A human chain was formed on March 9 as a sign of protest against building the bridge. 10,000 people had joined in solidarity with the human chain which started at Chalukya. This motive peaceful protest later gained bigger momentum as the organisers moved the matter to the concerned authorities.
The movement gained support and finally championed for its cause. The National Green tribunal ruled against building the flyover in November and even Chief Minister of the state came out in support of not building the flyover. “We gained success. A the CM said, if people don’t want the flyover, why should we build? This led to stalling the flyover.”
Chuk Buk Beku Movement
With immense public support at their disposal, Citizens For Bangalore wanted to mobilise towards a relevant cause. They wanted to draw the attention of the authorities towards the suburban trains which were plying across fifteen stations in and around Bangalore. ChukBukBeku Movement gathered equally massive momentum and a Rail Yatra was launched. The trains were taken up as main field of intervention since if the suburban trains were restored to a better situation then at least 25% of the traffic would easily be off-road. The Movement’s objectives were to increase the number of trains and improve the conditions of the existing trains. This would certainly make the traffic situation in the city less congested.
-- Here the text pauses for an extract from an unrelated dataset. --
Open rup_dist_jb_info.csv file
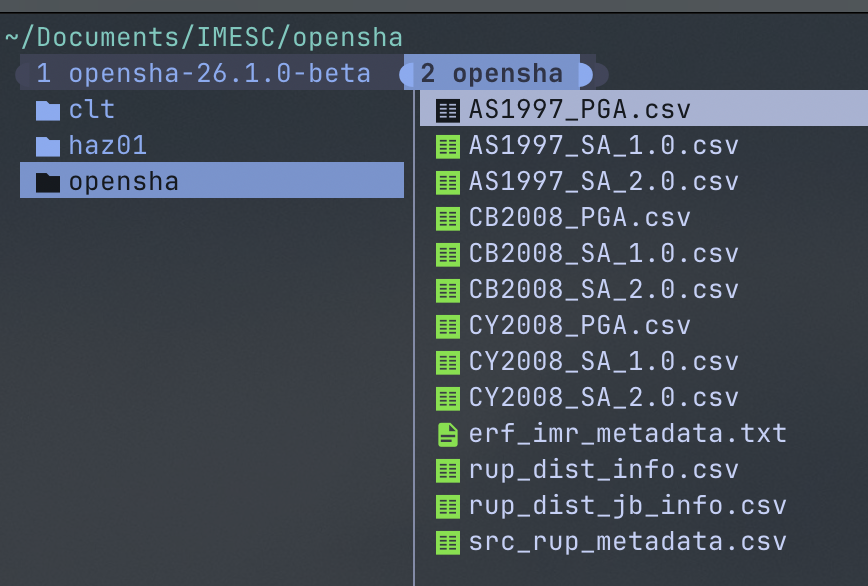868x586 pixels. click(x=627, y=506)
The Chuk Buk Beku movement gained importance as MLAs and MPs spoke about the same when Union Minister for railway Suresh Prabhu visited the city. The Chuk Buk Beku movement achieved success as two trains were allotted for suburban railways and Rs 300 crore was assigned for the same.
Bus Bhagya Beku
This Beku movement then made its focus on buses. Quite similar to their demand for increasing the number trains, they now demanded an increase in the number of buses as buses are the lifeline of Bengaluru. Public transport in Bengaluru is way more expensive than any other city around the country. In Chennai, Kolkata and even Delhi, bus tickets are way more cheap. Cheaper bus tickets shall make public transport more viable for many people in the city and it would effectively help in taking several vehicles off the road. As more people would take recourse to public transport, traffic situation on the roads will improve to a certain extent.
Surveys were conducted in bus stands like Shivajinagara and Majestic to create awareness and they got an overwhelming response. Bus Bhagya Beku campaign aimed at doubling the seats and reducing the fare. Bus Bhagya Beku also started off on the same note by mobilising citizens and bringing them together for a common cause.
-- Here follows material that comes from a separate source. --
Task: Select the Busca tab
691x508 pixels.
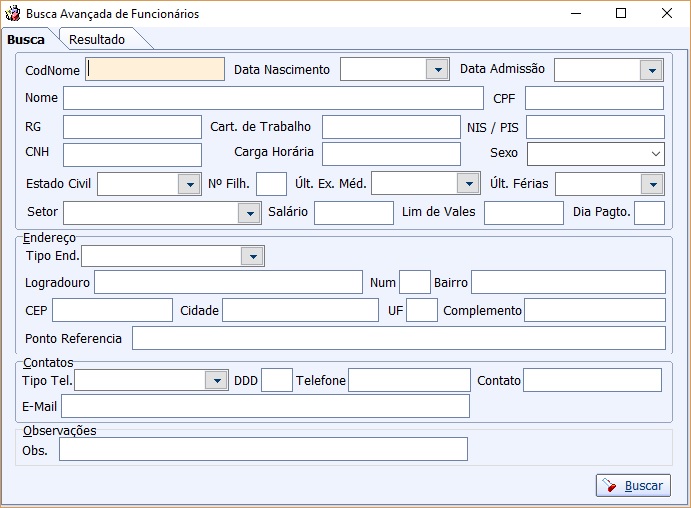Action: [26, 40]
Like the previous causes, Bus Bhagya Beku also received a huge support from the citizens of Bengaluru. The citizens agreed upon the common cause of the need of improving the traffic scenario of the city. The citizens supported the cause and the matter was taken up with the state and the center as well. Petitions were filed to support the cause and in demand of more buses which would ply on the roads of Bengaluru.
Bus Bhagya beku garnered a lot of support from the commoners of the city and it also received due attention from the authorities as well. At the end of the campaign, 3,000 buses were sanctioned and fares were reduced for the first four stages.
This is Tara’s message to The Logical Indian community: “I believe, this is a tiny step we are taking towards democracy. We have received lots of support from the people. We will continue to champion for causes which are important to the citizen. If each one of us does our part as responsible citizens, the society shall certainly be a better place to live in.”
The Logical Indian community applauds the efforts put in by the Citizens For Bangalore to make the city a better place to live in. They have been mobilising the people of the city to stand up against causes which are worth fighting for. In many ways, they are helping forge a sense of unity among the residents of the city.